One result is that Velásquez alienated many political constituencies, from the armed forces, to the police and Interior Ministry (its head is under investigation), to state officials in other agencies, to the private sector, and the president’s family. Even some of CICIG’s friends wonder whether a more politically astute commissioner could have avoided picking fights with every key political constituency. Yet the country’s prosecutors, and much of civil society, have welcomed the willingness of Velásquez and Guatemala’s increasingly emboldened attorneys general to undertake prosecutions without political self-censorship. For them, corrupt politico-economic elites who manage an exclusionary state undercut sovereignty, and the popular will can only be exercised once corrupt networks are dismantled.
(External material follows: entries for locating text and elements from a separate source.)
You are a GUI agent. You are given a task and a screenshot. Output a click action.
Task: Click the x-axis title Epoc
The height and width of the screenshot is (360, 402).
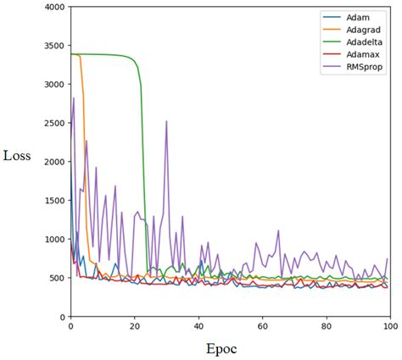click(223, 348)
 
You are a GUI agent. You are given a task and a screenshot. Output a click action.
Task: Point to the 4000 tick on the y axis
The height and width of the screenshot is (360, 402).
click(53, 7)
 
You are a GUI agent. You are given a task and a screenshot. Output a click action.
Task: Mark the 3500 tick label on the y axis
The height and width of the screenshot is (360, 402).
click(53, 46)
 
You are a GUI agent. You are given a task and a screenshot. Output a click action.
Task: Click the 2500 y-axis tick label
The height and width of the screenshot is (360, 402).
click(53, 123)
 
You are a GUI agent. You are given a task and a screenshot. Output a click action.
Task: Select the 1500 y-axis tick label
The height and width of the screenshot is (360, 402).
click(53, 201)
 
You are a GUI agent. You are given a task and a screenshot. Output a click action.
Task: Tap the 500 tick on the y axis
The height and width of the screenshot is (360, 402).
click(56, 278)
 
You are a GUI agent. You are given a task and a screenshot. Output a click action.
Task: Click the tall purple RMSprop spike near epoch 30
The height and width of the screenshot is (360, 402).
click(166, 122)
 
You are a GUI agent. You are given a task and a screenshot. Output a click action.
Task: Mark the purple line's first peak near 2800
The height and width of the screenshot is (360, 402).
click(74, 99)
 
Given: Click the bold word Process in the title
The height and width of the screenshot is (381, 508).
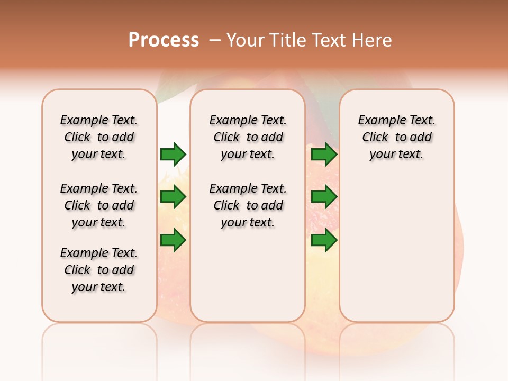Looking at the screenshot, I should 164,40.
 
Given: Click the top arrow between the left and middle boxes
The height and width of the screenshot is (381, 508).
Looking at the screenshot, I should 173,154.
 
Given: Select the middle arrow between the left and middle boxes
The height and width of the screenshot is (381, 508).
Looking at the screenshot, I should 173,197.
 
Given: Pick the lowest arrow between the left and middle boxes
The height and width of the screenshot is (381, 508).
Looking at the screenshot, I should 173,240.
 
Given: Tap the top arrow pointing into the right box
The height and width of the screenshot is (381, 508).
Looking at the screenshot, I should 324,154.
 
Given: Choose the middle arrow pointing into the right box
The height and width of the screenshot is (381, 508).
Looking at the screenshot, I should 324,197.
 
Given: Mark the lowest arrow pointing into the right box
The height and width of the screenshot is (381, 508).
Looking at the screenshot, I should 324,240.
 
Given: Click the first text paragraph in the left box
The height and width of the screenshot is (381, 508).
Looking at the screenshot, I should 99,137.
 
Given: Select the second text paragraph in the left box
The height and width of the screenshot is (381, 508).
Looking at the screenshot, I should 99,205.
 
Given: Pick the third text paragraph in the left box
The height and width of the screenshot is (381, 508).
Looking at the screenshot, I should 99,270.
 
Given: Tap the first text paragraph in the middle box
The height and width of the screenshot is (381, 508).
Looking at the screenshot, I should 248,137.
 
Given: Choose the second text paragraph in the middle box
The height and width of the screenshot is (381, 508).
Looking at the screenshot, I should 248,205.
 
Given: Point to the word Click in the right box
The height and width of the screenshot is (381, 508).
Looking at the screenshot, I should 375,137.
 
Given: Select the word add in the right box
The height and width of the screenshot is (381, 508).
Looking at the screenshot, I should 421,137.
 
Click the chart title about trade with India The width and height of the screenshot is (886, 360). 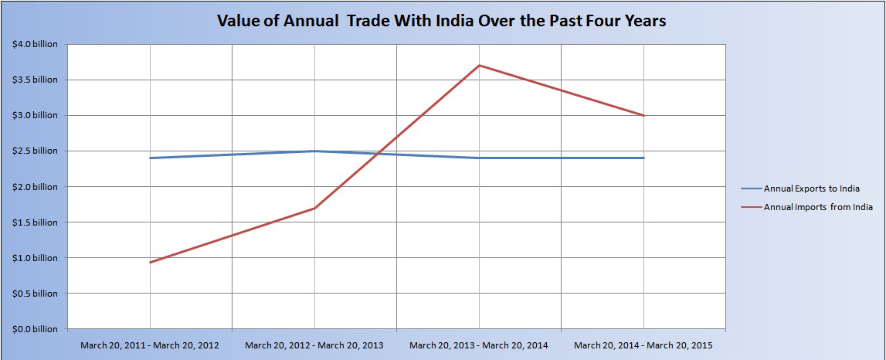[441, 21]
The current controversy also highlights a politically problematic feature of CICIG’s status. The Guatemalan government and the UN Secretariat decided that CICIG would not report to the United Nations. Although the UN secretary general names the commissioner of CICIG under the accord, and the UN has helped with staffing and with mobilizing and managing financing for the commission, CICIG is not part of the UN and its head does not formally answer to anyone. This is an arrangement that should probably not be repeated, although it has saved CICIG from the excessive political and bureaucratic machinations brought by any multilateral organization.

The current constitutional crisis is also important because it threatens the stability of Guatemala’s post-war democracy and because it may embolden corrupt regimes elsewhere. If Morales persists in overriding the Constitutional Court, this will undermine the very institutions that CICIG has sought to strengthen. It could lead to additional authoritarian measures by the executive, open conflict between state agencies, and a menacing climate for general elections in June. This threat has brought thousands into the streets to protest Morales’ actions and support CICIG, while smaller numbers demonstrate to support Morales. Polls show a strong majority (69 percent) of Guatemalans support CICIG, but it remains to be seen whether pro-CICIG sentiment will be strong and organized enough to compel Morales to reverse course.
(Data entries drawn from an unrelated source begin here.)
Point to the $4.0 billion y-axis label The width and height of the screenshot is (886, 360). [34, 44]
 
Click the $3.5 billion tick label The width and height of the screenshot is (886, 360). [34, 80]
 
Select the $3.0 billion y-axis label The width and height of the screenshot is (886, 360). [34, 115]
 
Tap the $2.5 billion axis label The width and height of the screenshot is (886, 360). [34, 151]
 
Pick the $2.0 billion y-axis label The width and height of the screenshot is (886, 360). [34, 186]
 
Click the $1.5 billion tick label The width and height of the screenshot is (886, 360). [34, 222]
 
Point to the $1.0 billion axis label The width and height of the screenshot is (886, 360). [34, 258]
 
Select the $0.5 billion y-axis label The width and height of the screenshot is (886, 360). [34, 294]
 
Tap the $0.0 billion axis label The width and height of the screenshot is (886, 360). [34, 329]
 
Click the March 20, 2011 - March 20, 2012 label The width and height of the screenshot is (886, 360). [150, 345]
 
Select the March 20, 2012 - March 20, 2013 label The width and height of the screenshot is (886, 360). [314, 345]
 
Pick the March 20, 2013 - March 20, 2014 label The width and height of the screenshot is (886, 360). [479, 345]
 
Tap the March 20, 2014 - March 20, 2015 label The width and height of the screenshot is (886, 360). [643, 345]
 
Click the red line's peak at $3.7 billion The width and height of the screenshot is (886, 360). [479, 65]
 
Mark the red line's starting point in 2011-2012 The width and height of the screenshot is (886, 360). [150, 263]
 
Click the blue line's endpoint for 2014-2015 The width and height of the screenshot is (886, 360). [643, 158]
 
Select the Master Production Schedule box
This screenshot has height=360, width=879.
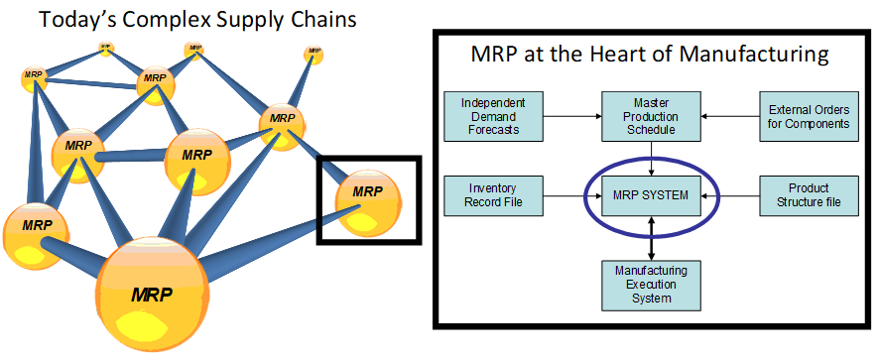point(650,116)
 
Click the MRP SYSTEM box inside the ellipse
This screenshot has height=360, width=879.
point(650,196)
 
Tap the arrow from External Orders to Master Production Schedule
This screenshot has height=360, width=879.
point(729,116)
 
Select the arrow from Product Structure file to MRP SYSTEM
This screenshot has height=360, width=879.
point(729,196)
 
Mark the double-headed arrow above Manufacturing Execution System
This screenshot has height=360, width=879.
point(650,238)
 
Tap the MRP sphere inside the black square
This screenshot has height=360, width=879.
point(368,198)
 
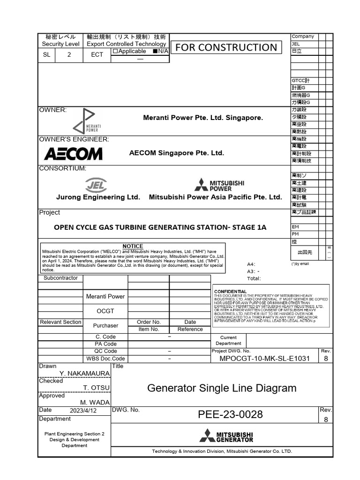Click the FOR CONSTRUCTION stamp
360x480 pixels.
click(226, 47)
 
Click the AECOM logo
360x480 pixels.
click(73, 153)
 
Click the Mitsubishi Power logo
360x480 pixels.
click(220, 185)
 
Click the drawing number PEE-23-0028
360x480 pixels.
click(230, 414)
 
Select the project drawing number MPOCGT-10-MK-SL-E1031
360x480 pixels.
click(264, 359)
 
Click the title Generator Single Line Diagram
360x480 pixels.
click(222, 388)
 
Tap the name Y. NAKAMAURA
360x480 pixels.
click(84, 373)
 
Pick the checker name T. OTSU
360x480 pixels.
click(96, 388)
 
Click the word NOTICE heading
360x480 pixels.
click(133, 246)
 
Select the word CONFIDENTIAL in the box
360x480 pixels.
click(230, 292)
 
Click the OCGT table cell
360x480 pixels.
click(105, 311)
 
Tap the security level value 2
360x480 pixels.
click(69, 54)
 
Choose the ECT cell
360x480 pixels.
click(97, 54)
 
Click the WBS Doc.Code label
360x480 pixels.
click(105, 359)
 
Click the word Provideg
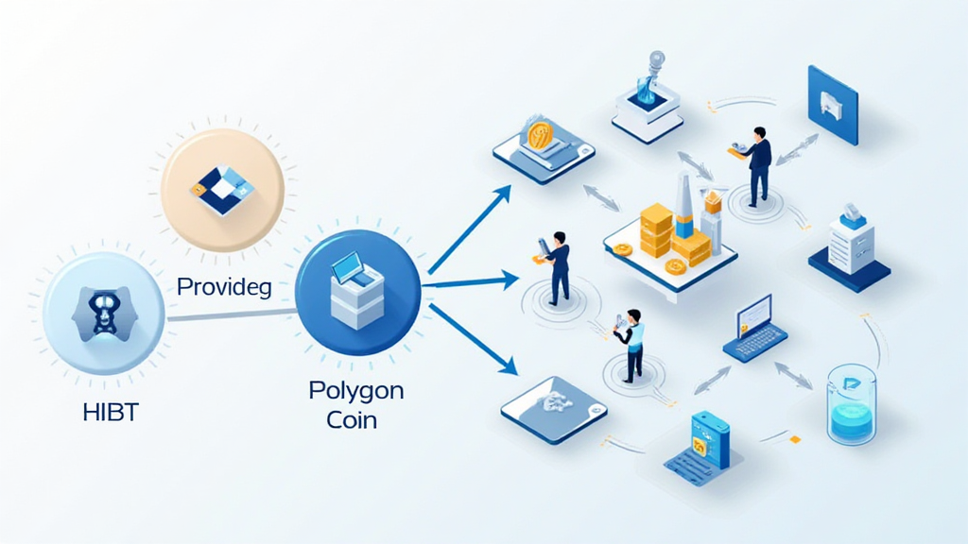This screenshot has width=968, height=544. [x=224, y=287]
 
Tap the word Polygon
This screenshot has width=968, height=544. [x=355, y=390]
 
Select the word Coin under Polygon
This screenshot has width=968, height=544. [x=352, y=419]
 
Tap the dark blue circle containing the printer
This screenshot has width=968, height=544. [x=358, y=292]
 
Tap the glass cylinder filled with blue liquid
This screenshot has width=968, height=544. [x=851, y=405]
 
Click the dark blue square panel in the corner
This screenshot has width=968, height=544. [x=832, y=104]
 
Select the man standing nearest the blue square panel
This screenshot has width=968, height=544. [x=757, y=165]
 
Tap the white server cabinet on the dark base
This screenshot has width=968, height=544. [x=849, y=243]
Paradoxically, CICIG’s experience bodes both well and ill for future international efforts to fight impunity and corruption. CICIG’s hybrid approach had the advantage of striking blows against the highest levels of corrupt elites and of incorporating and strengthening national institutions. However, its strategies and its mandate also made the mission politically vulnerable to an executive willing to use authoritarian methods to stymie those same institutions. CICIG’s prosecutorial approach led to its noted successes, yet critics say an approach that does not heed political calculation in preparing sensitive cases may be unsustainable if international diplomatic support waivers. The political risks of CICIG’s campaign finance prosecutions were clear; yet it was just as clear that breaking the tradition of dirty money in campaign finance was central to any long-term strategy to defeat the existing system of impunity.
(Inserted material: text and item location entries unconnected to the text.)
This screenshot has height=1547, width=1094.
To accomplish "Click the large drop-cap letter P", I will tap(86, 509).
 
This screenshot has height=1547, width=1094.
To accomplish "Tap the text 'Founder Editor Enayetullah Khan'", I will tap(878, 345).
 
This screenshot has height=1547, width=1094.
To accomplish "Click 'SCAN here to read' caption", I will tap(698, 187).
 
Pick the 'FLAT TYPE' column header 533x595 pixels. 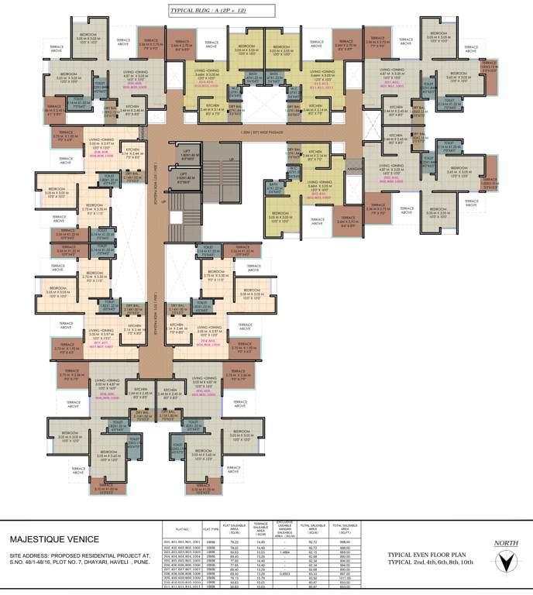(x=211, y=529)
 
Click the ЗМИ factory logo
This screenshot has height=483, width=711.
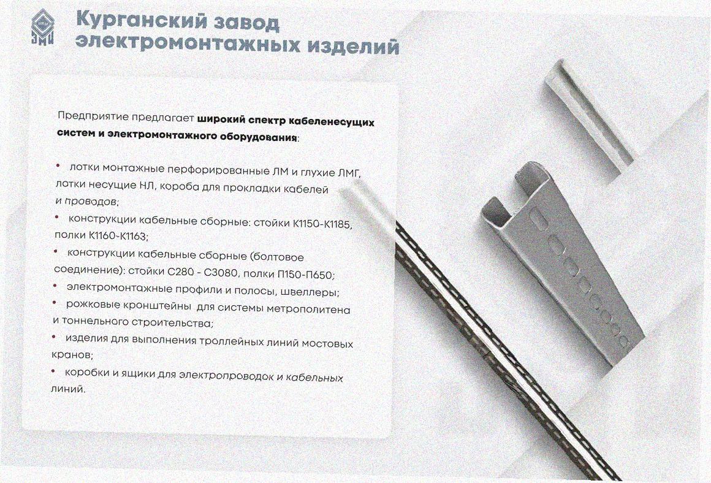[43, 27]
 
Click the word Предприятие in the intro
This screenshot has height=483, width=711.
[93, 116]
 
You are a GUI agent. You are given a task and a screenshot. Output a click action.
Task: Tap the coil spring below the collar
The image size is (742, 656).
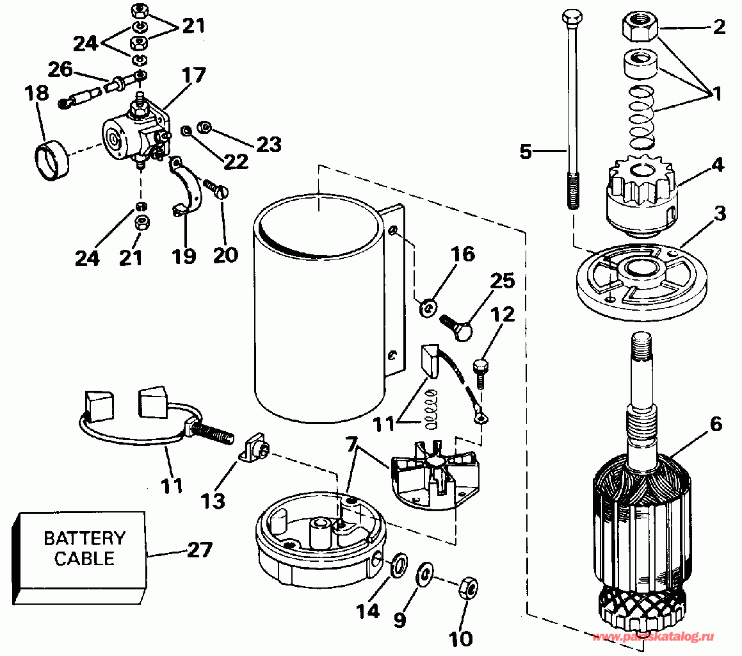(x=641, y=115)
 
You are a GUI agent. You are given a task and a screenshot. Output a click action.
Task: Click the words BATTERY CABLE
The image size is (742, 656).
(x=85, y=548)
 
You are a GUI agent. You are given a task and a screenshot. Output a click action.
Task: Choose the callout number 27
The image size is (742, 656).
(x=200, y=550)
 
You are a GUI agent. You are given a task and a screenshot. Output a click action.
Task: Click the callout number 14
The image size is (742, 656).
(x=368, y=612)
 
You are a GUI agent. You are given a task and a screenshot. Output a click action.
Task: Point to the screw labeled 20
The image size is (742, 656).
(x=216, y=189)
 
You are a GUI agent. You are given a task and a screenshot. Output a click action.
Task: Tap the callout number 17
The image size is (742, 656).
(x=193, y=76)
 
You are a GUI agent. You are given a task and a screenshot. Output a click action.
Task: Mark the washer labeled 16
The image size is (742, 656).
(x=428, y=309)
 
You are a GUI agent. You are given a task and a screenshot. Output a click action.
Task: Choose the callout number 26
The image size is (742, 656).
(x=60, y=70)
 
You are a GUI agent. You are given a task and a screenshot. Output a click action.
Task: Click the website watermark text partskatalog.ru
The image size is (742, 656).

One lesson is that if the international community is serious about cracking an exclusionary system of governance backed by a corrupt political-economic elite, it must be prepared to provide consistent, materially significant pressures to protect the agents of change. If such support is lacking, the contradictions between an anti-impunity commission based on cooperation between international and domestic actors, and the threats such a commission poses to powerful domestic actors, may be insurmountable. For CICIG and similar efforts to succeed, consistent and convincing domestic and external support will likely be required.

William D. Stanley is a Professor and Director of the Latin American and Iberian Institute at the University of New Mexico. Chuck T. Call is Associate Professor of International Relations at American University’s School of International Service.